*** Opening of Source document ***
Homozygous deletions implicate non-coding epigenetic marks in ASD

The remaining homozygous deletions (18/28) interrupted only noncoding DNA. This observation suggested that some of them may contribute to disease risk by disrupting regulatory elements important for temporal or spatial expression of nearby genes. To test this hypothesis, we cross-referenced 3 histone modification marks (H3K4Me1, H3K4Me3, and H3K27Ac) as defined by the ENCODE project33, that correspond to states of gene transcription and enhancer activity (Methods: K). Together, these peaks cover only 6.96% of the mappable genome. Nonetheless, in affected individuals, 23 of 28 validated events overlapped these peaks, versus 1 of 5 events in unaffected siblings (Tables 2 or S5a).

We assessed the statistical significance of the overlap of CNV0 with epigenetic marks using Monte Carlo simulations. We ran 100,000 simulations randomly placing deletions with a size distribution identical to the observed events on the autosomal genome. For this analysis we count as overlap the intersection of a CNV with epigenetic marks from any one of the epigenome profiles in the 9 cell lines available from ENCODE project. Centromeres and low marker density regions were excluded from this analysis (Methods: J). The simulation suggested that the coincidence of CNV0 with epigenetic marks was higher than expected among cases (23 observed, 16 expected), and suppressed among unaffected siblings (1 observed, 3 expected). The joint probability to observe a more extreme enrichment/depletion pattern is highly significant (p < 0.009, Fig. 2d). The significance of this result was robust to variation of the threshold used to define histone peaks (Table S6). We applied the same analysis to the few homozygous deletions observed in the SSC and AGRE families, but we did not observe such an enrichment/depletion pattern (Table S6). In addition to evidence from the ENCODE project, the importance of histone marks is supported by ChIP-seq experiments interrogating the same three modifications in human Primary Neurons34 as can be seen in Fig. 4a–d (Table 2). However, genome-wide coverage for this data set is not uniform and so it was not used for estimation of p-values (Methods: L).
*** Close of Source document ***
* **Using the information**
A. Answer these questions using the text on homozygous deletions in ASD:
(i) What percentage of the mappable genome do the histone modification peaks cover?
(ii) How many Monte Carlo simulations were run?
(iii) Why was the Primary Neurons ChIP-seq data set not used to estimate p-values?
B. In the text on homozygous deletions in ASD, take the part that opens with the words containing "Homozygous deletions implicate" and closes with "(Tables 2 or S5a).". Rewrite it, substituting "regions" for "peaks".
*** Opening of Stored data ***
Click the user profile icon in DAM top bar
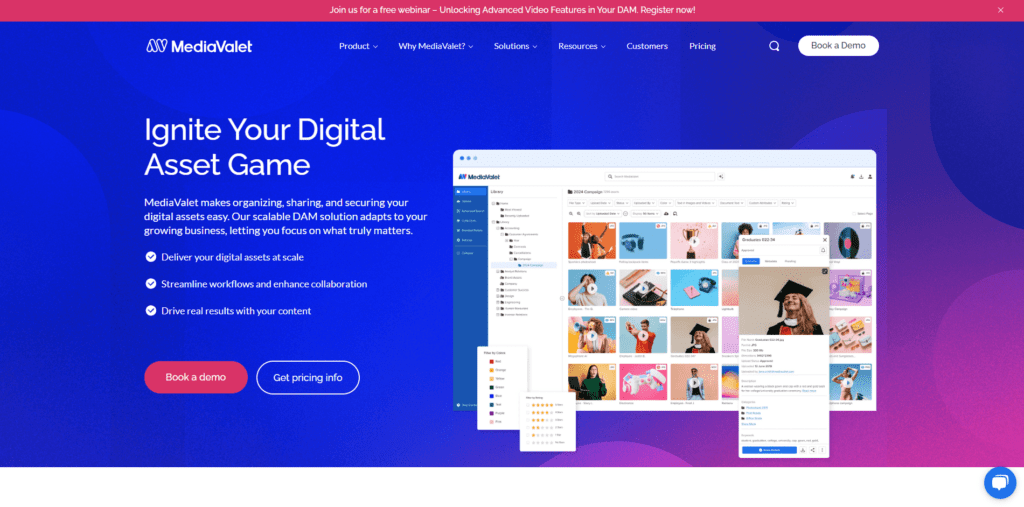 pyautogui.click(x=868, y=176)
*** Close of Stored data ***
*** Opening of Stored data ***
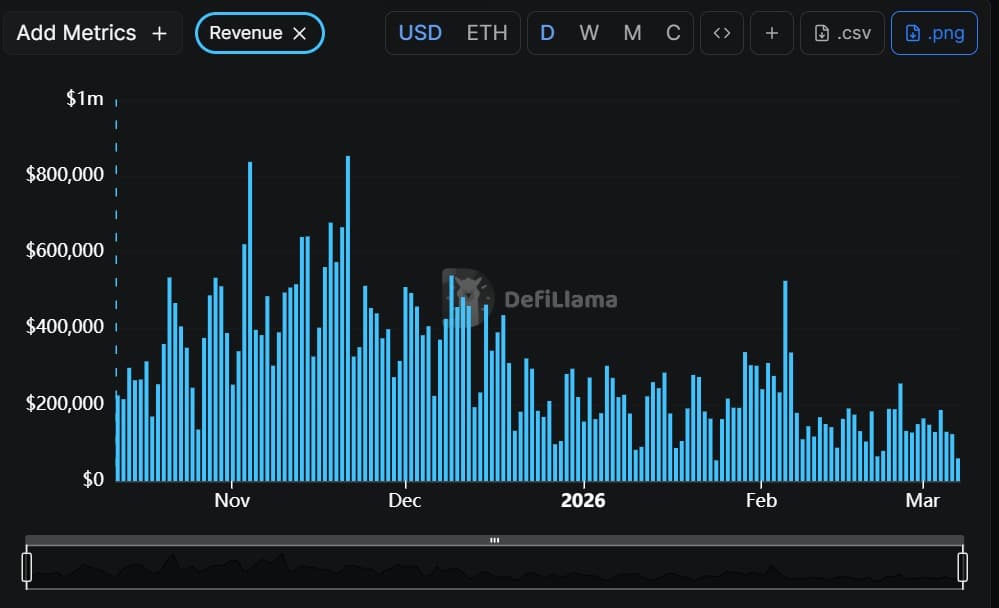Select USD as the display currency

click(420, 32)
*** Close of Stored data ***
*** Opening of Stored data ***
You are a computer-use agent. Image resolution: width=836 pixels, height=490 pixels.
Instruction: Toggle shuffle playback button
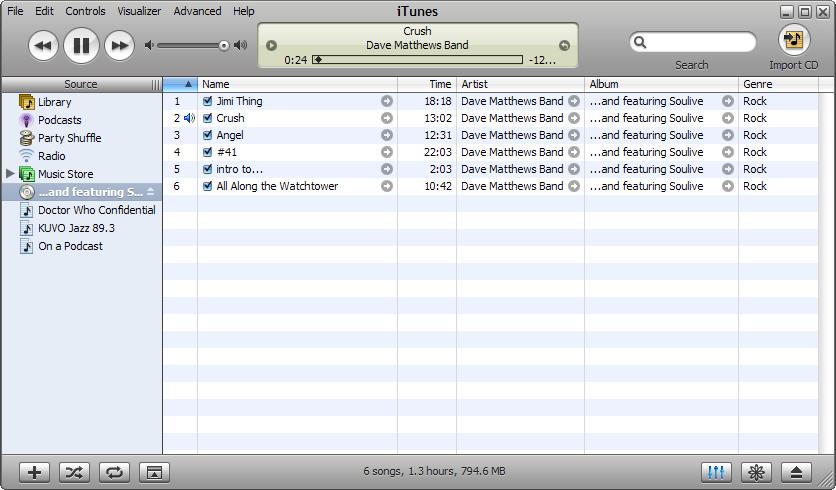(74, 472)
*** Close of Stored data ***
* **Solved tasks**
A.
(i) 6.96%
(ii) 100,000
(iii) Its genome-wide coverage is not uniform.

B.
Homozygous deletions implicate non-coding epigenetic marks in ASD

The remaining homozygous deletions (18/28) interrupted only noncoding DNA. This observation suggested that some of them may contribute to disease risk by disrupting regulatory elements important for temporal or spatial expression of nearby genes. To test this hypothesis, we cross-referenced 3 histone modification marks (H3K4Me1, H3K4Me3, and H3K27Ac) as defined by the ENCODE project33, that correspond to states of gene transcription and enhancer activity (Methods: K). Together, these regions cover only 6.96% of the mappable genome. Nonetheless, in affected individuals, 23 of 28 validated events overlapped these regions, versus 1 of 5 events in unaffected siblings (Tables 2 or S5a).